## TEXT PASSAGE
Multidisciplinary Perspectives on the Effective Therapeutic Approaches and Quality of Life Considerations in the Management of HIV - Episode 15
HIV and Lifestyle Management
Lifestyle management interventions that can help patients with HIV on antiretroviral therapy manage their weight.
Grace McComsey, MD, FIDSA: Osama, do [lifestyle changes] make a difference? Do people listen?
Osama Hamdy, MD, PhD: Definitely. People who are already contemplating and would like to lose weight, they usually can lose weight. But most importantly, we must understand the fundamentals of weight loss, because when people just go on a dietary plan, like in a commercial, they may lose weight and gain weight back because they lose muscle mass. One of the major points in weight loss is to maintain as much of the muscle mass as you can. I’m glad I heard John saying that they are evaluating body composition and know exactly what’s going on. In general, people beyond the age of 40 lose around 8% of their muscle mass every decade. By the age of 70, they lose around 15% of their muscle mass every decade. Between 40 and 70, people already lost 24% of their muscle mass. When they lose muscle mass, energy expenditure goes down, basic metabolic goes down, and they gain the weight back again. If you would like to implement an efficient weight management program, you’ll need to keep an eye on maintaining muscle mass.

## SOURCE MATERIAL
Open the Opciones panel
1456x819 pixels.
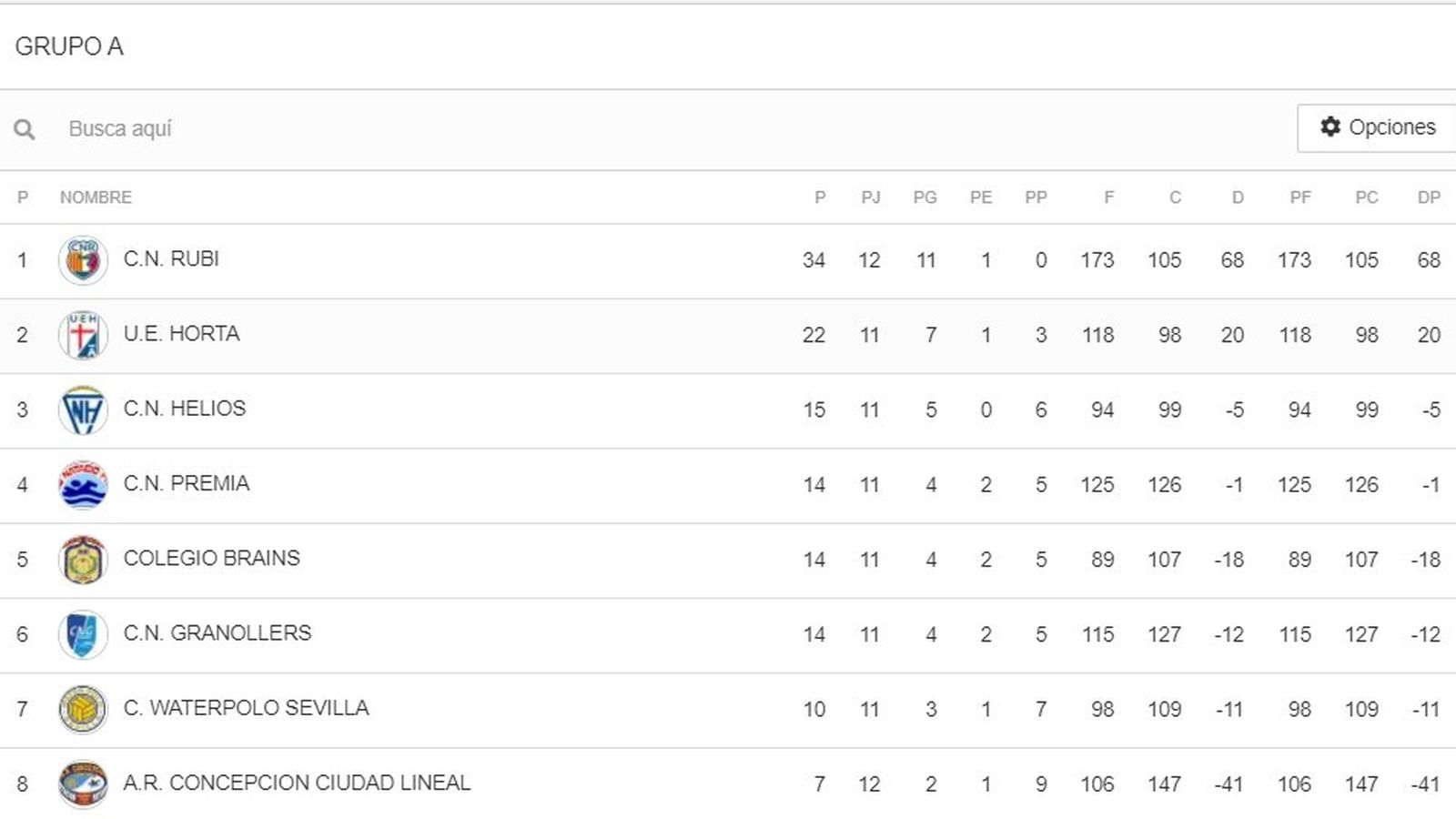pyautogui.click(x=1374, y=127)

## CHECK YOUR UNDERSTANDING
- 1) In the passage on HIV and lifestyle management, how much muscle mass do people beyond the age of 40 lose each decade?
- 2) Continue the discussion of HIV and lifestyle management past its last sentence.

## ANSWER LIST
- 1) Around 8% of their muscle mass every decade.

- 2)
One approach for weight management is not enough. You need dietary intervention, exercise intervention, behavior modification, and an adjustment of medications. For example, with diabetes medications, if you have someone with HIV [human immunodeficiency virus] on a medication that causes weight gain, and that person is also on pioglitazone, insulin, or a sulfonylurea, the weight gain will be doubled. Sometimes we adjust the medications that cause weight gain, like a SGLT2 [sodium-glucose cotransporter-2] inhibitor and GLP-1 [glucagon-like peptide 1] receptor agonist. Now GLP-1 receptor agonists are approved to be used for obesity, even without diabetes. But dietary intervention is important. We now know that the most modifying factor in weight gain and help in weight control is to cut down carbohydrates. We usually tell people to cut their carbohydrates lower than 40%, increase the amount of protein, and more strength exercise. That’s important to keep muscle mass up. A multidisciplinary program works well. District programs are working well. Coaching during weight management is efficient because we always love to see someone that is accountable and observe and encourage them. There are many other tips for weight management we can discuss in detail, if you would like.
Grace McComsey, MD, FIDSA: Perfect. Good advice for patients.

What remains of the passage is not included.